**Your assignment:** Please return exactly the lines from the top of the data through the line that contains "Viewport: 586px width, 470px height.", and skip all pictures.

*** Records supplied ***

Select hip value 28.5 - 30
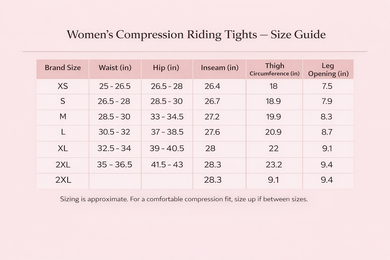The height and width of the screenshot is (260, 390). 167,101
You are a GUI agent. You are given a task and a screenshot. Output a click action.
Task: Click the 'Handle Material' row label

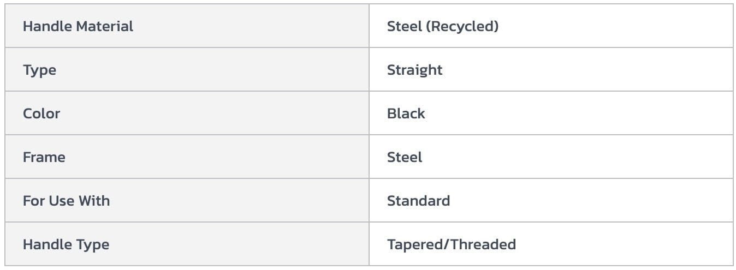(78, 26)
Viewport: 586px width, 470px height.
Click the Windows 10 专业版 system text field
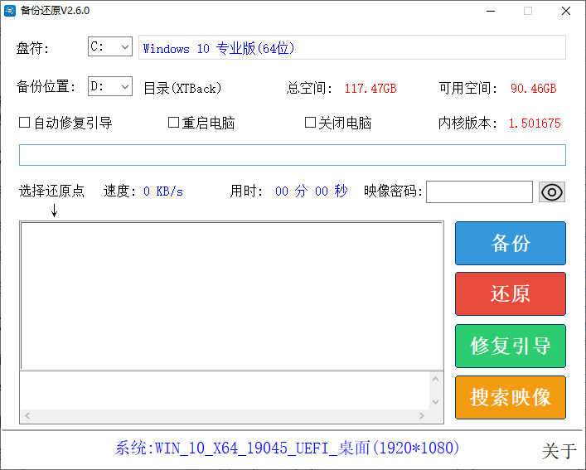click(x=351, y=48)
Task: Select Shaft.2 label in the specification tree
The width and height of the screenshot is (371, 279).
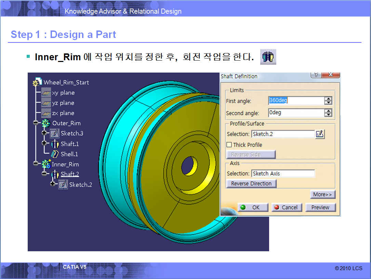Action: [x=70, y=174]
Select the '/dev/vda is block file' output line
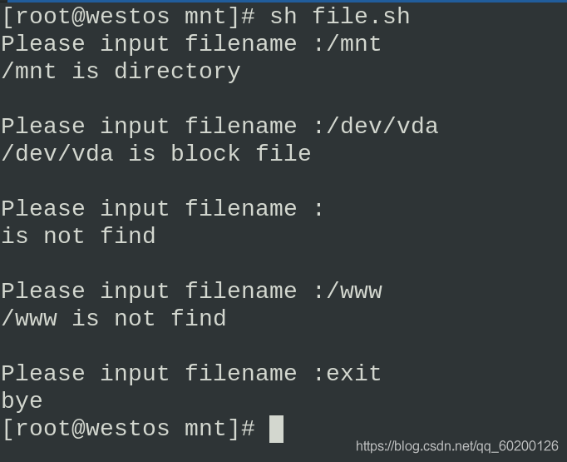The image size is (567, 462). pyautogui.click(x=156, y=154)
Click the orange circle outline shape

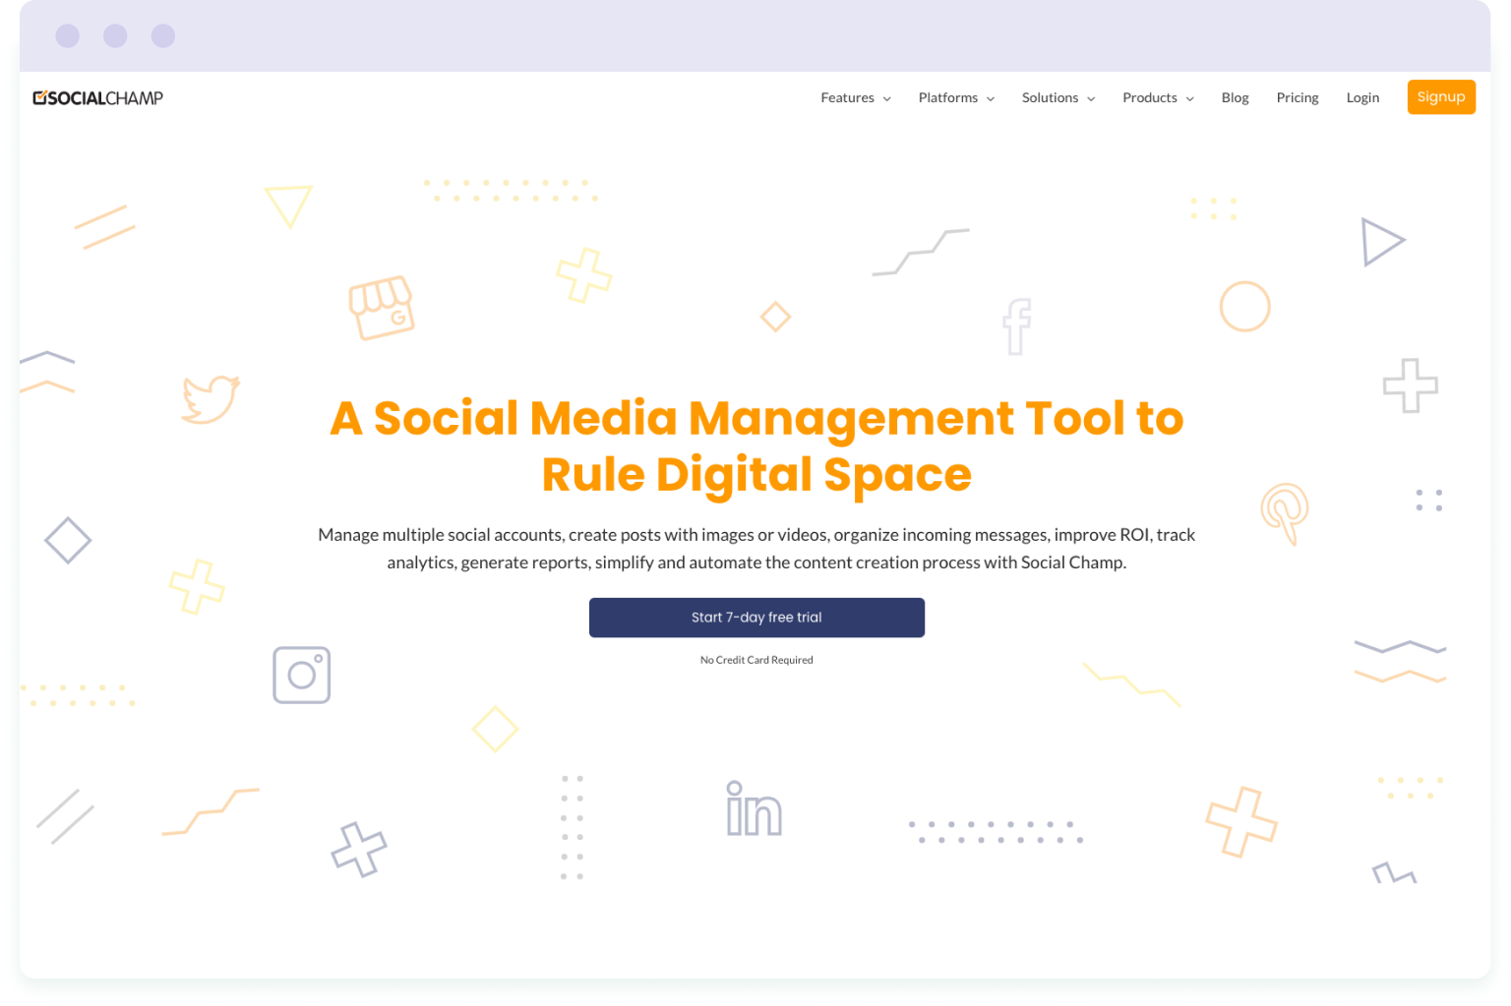1246,304
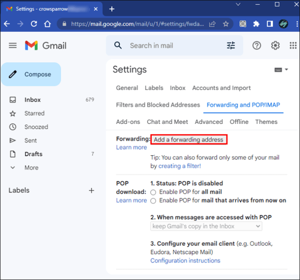Click Add a forwarding address button
The height and width of the screenshot is (280, 300).
[x=189, y=140]
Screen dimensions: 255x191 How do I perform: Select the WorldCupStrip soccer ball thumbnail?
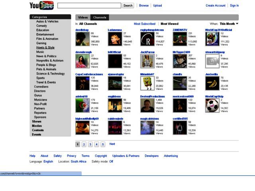[x=212, y=106]
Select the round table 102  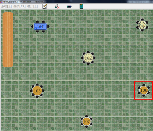click(88, 58)
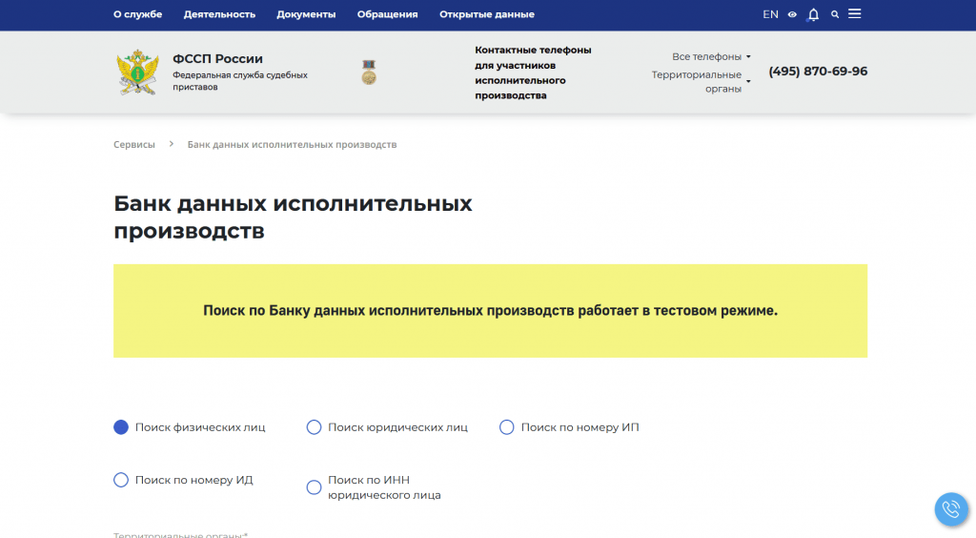Go to "Сервисы" breadcrumb link
Viewport: 976px width, 538px height.
click(133, 145)
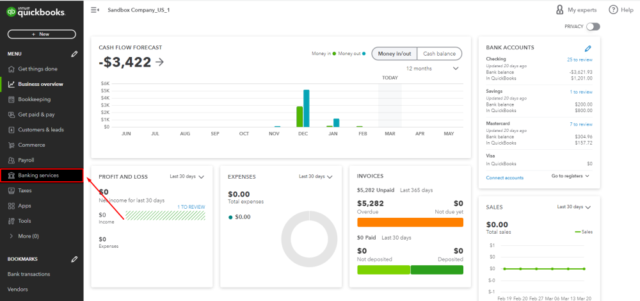
Task: Open the My experts person icon
Action: pyautogui.click(x=559, y=10)
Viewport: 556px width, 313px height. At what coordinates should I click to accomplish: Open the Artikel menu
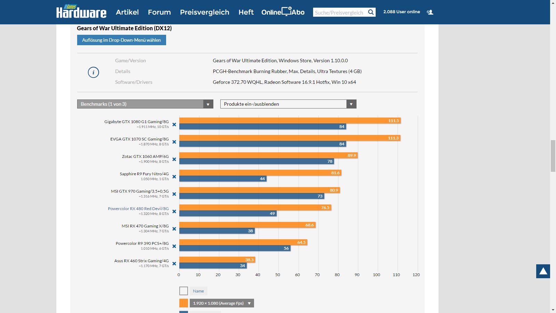tap(127, 12)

*** End of Records supplied ***

**Response area:**
Select hip value 28.5 - 30
The height and width of the screenshot is (260, 390). 167,101
You are a GUI agent. You are given a task and a screenshot. Output a click action.
Task: Click the 'Handle Material' row label

(78, 26)
Viewport: 586px width, 470px height.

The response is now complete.